§ Aim of the task
Go through the lines below and tally those containing the string "Viewport". Respond with the number only.

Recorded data
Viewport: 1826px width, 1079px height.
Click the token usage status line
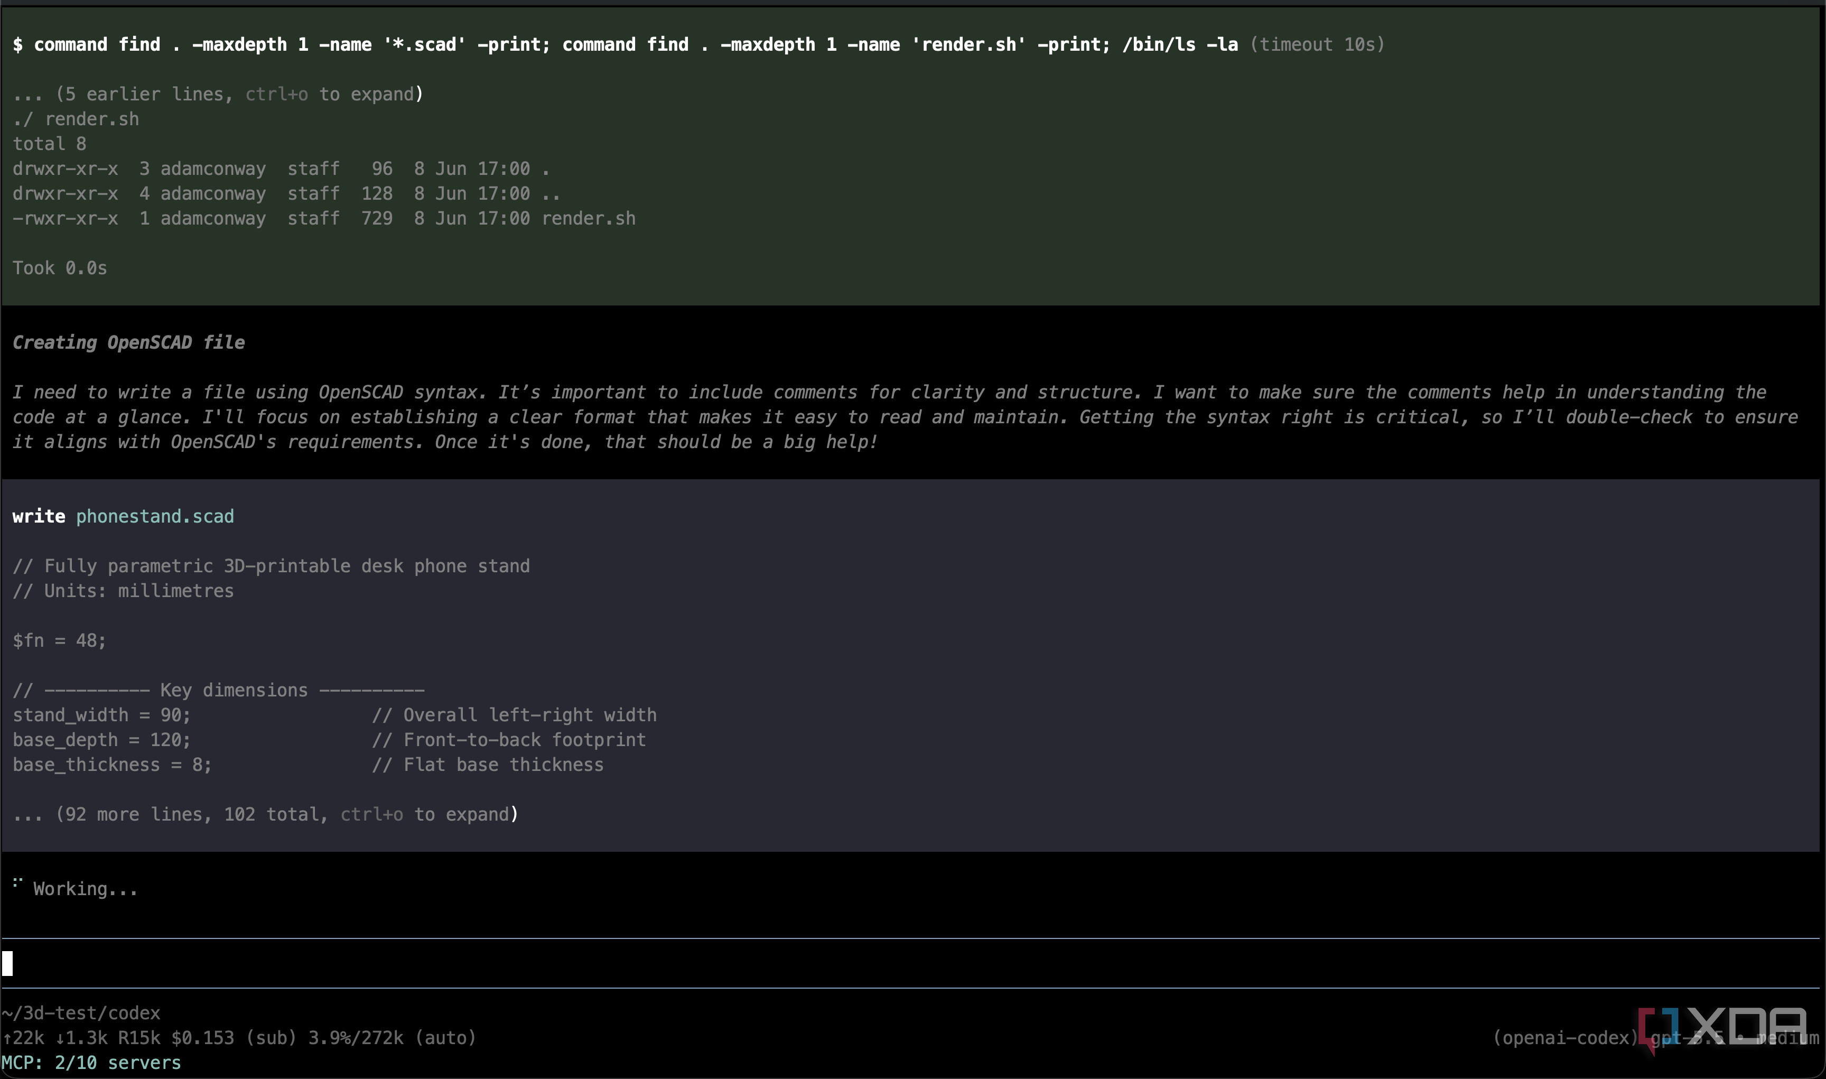coord(239,1038)
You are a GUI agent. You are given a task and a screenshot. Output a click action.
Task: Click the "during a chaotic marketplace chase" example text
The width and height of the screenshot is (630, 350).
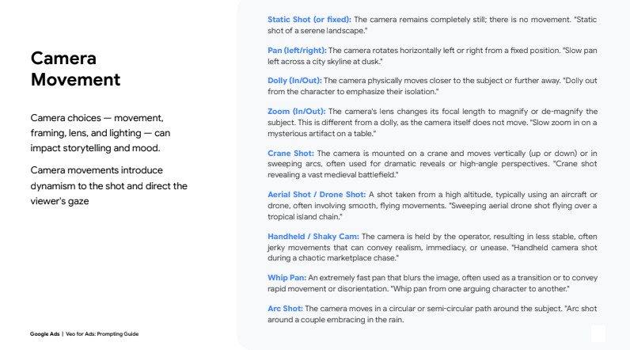click(332, 257)
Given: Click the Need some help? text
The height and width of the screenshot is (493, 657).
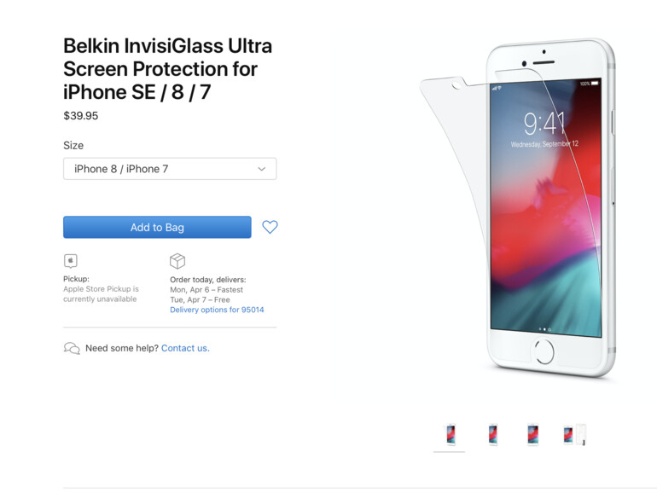Looking at the screenshot, I should point(122,348).
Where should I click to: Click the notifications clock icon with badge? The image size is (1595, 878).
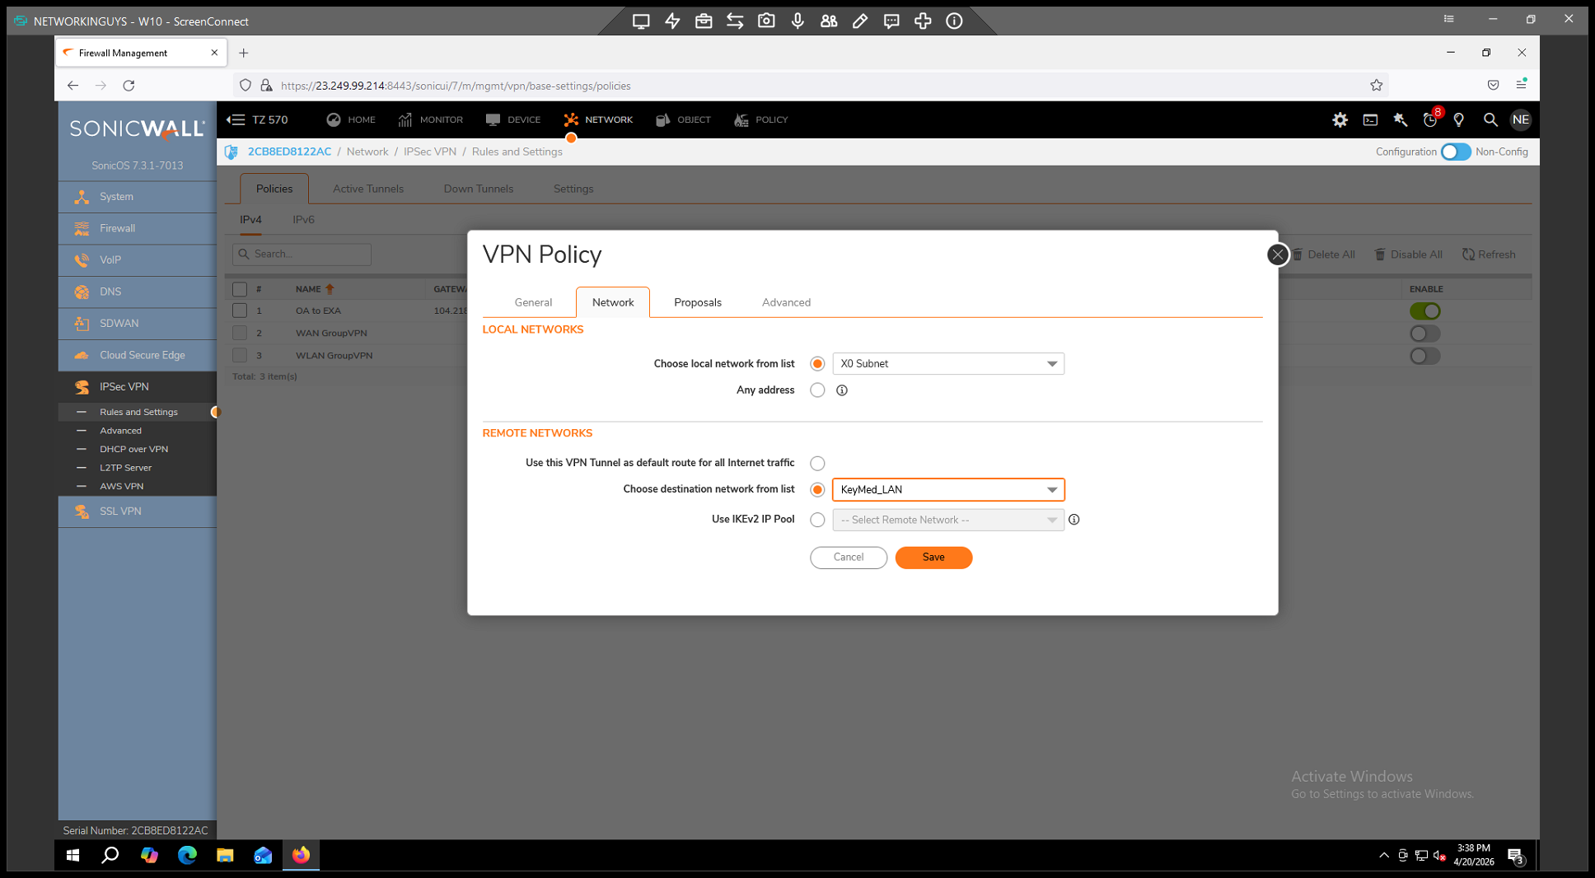pyautogui.click(x=1429, y=120)
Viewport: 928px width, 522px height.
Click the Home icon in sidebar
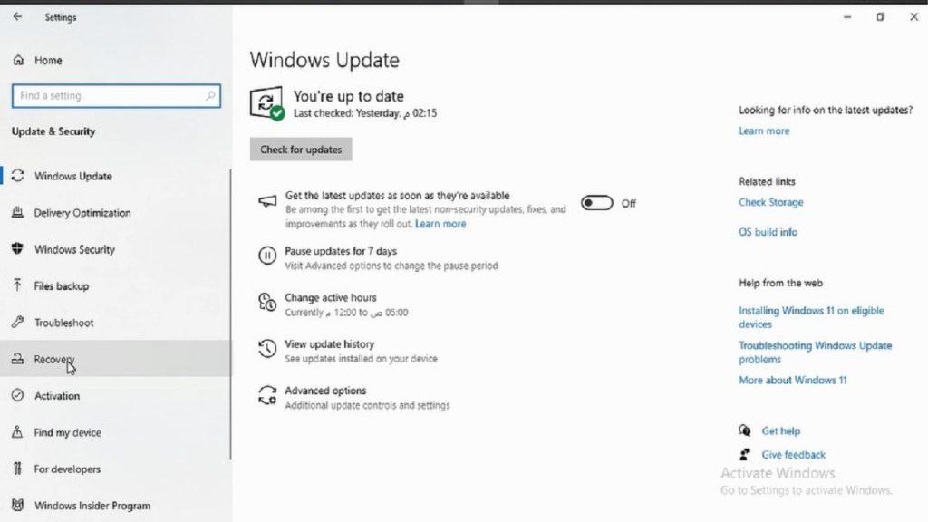coord(17,61)
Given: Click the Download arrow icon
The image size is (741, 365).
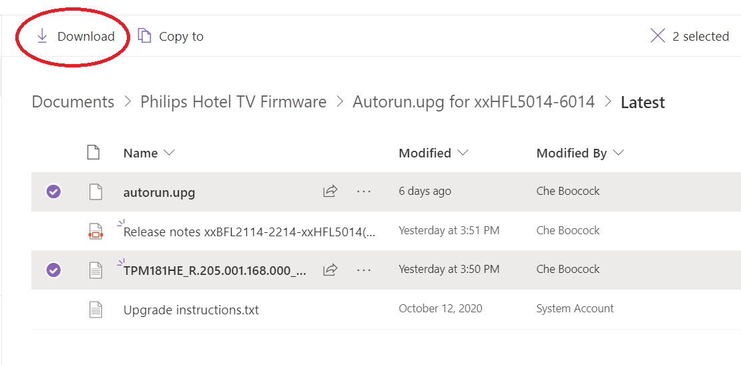Looking at the screenshot, I should point(42,36).
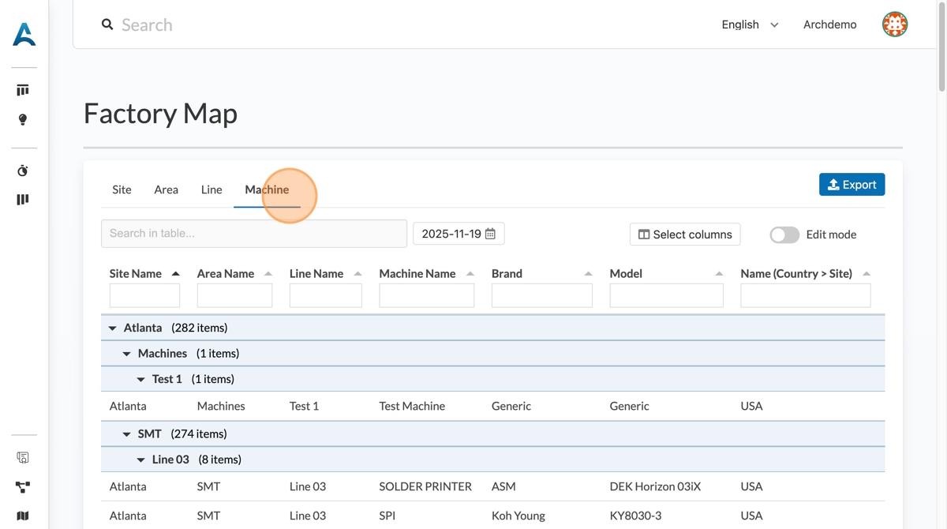The width and height of the screenshot is (947, 529).
Task: Click the user avatar icon
Action: (x=894, y=24)
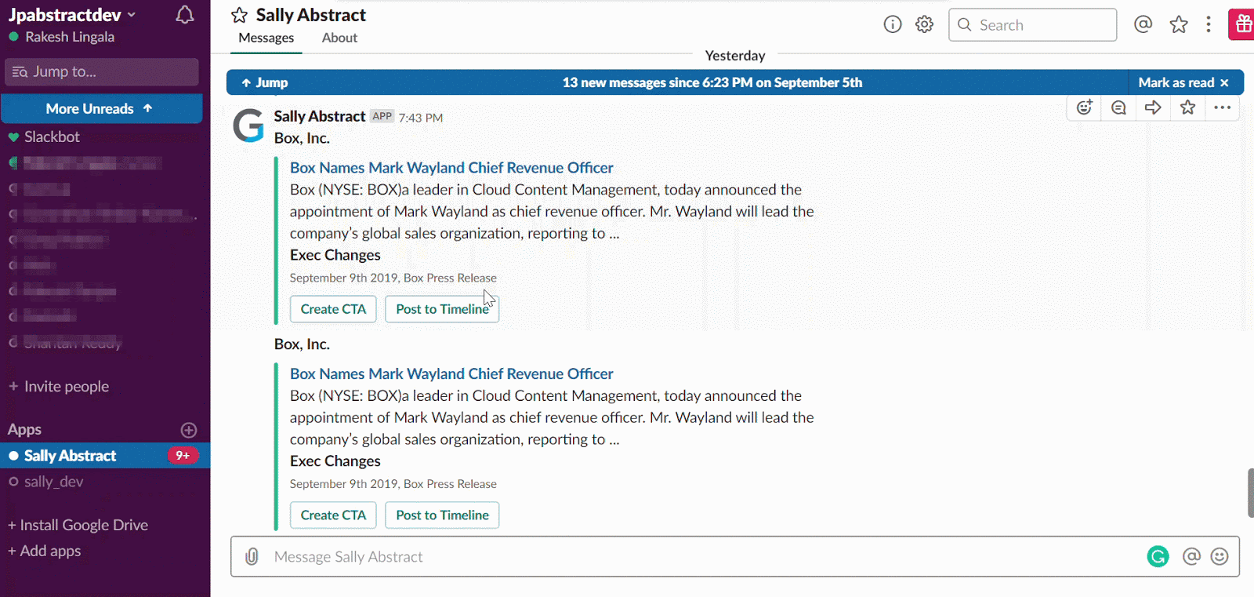Expand the Jpabstractdev workspace menu
Screen dimensions: 1254x597
(72, 15)
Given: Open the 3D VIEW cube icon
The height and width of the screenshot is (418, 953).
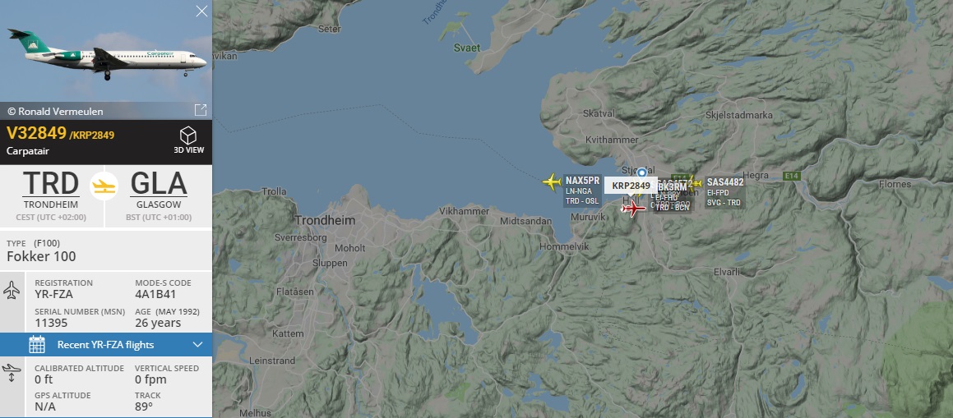Looking at the screenshot, I should tap(188, 136).

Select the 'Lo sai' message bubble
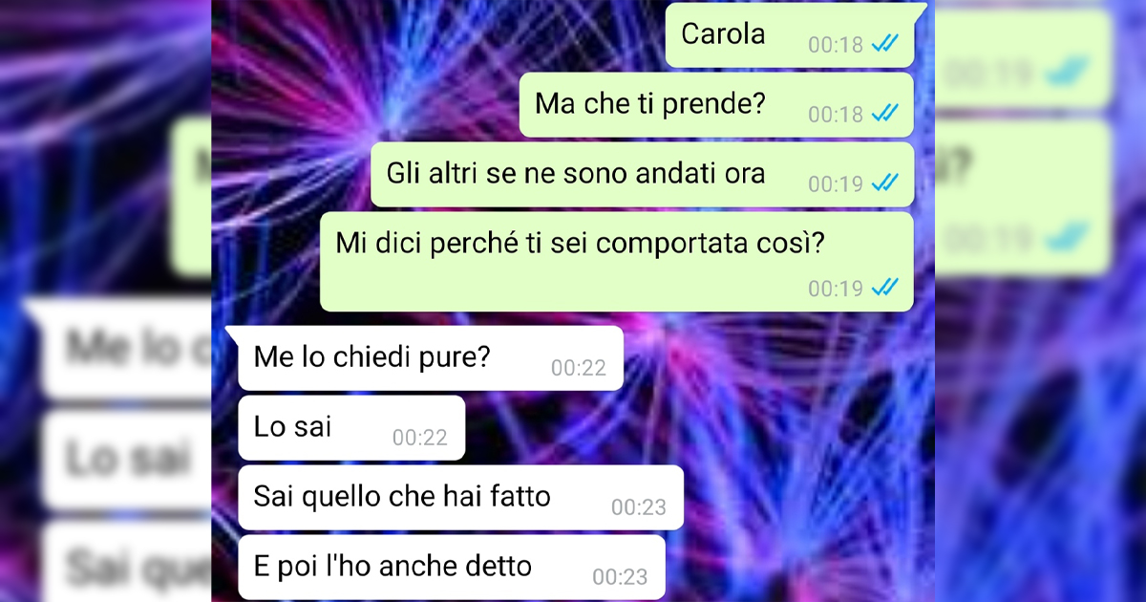[x=350, y=427]
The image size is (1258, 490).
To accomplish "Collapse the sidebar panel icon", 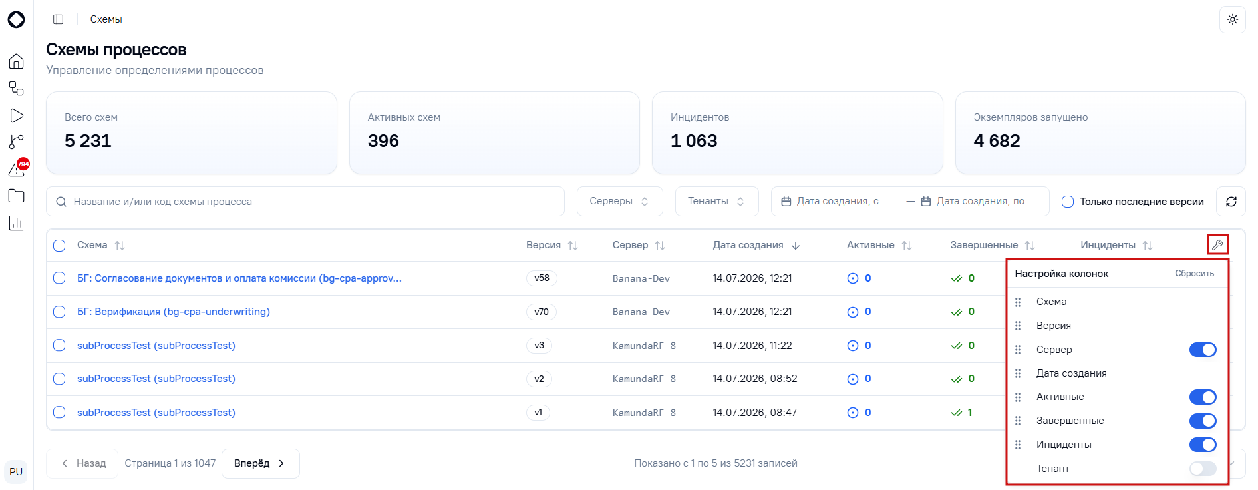I will [58, 19].
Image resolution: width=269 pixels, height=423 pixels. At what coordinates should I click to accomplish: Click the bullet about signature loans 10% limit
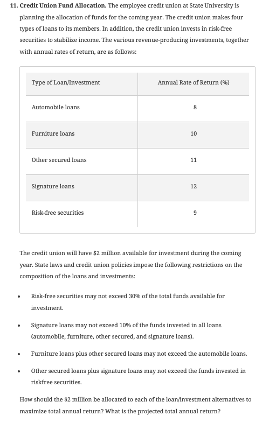(126, 331)
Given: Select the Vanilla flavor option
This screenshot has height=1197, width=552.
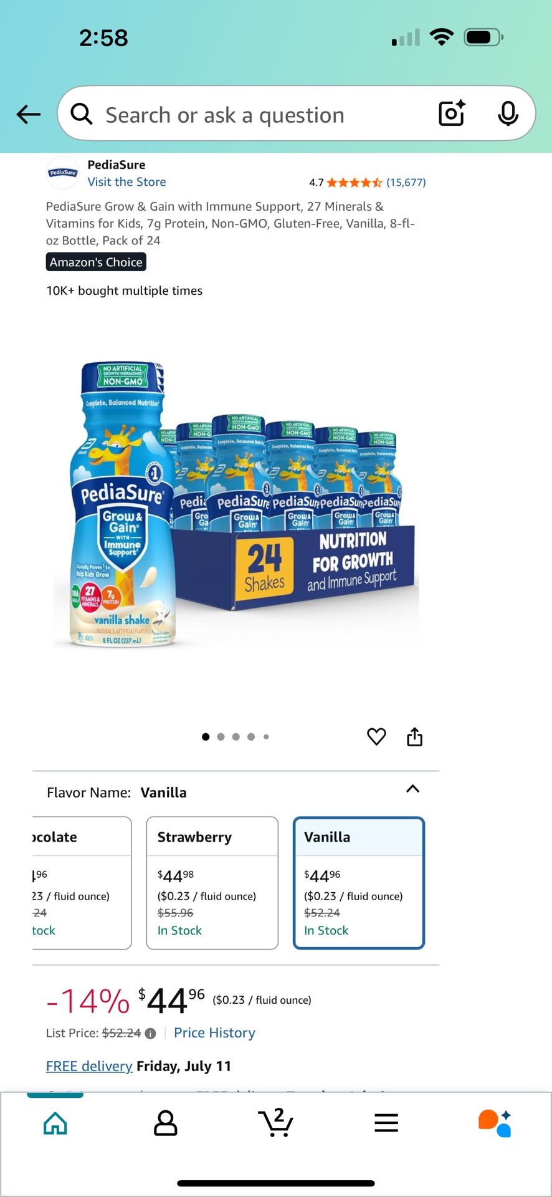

§ Written response
2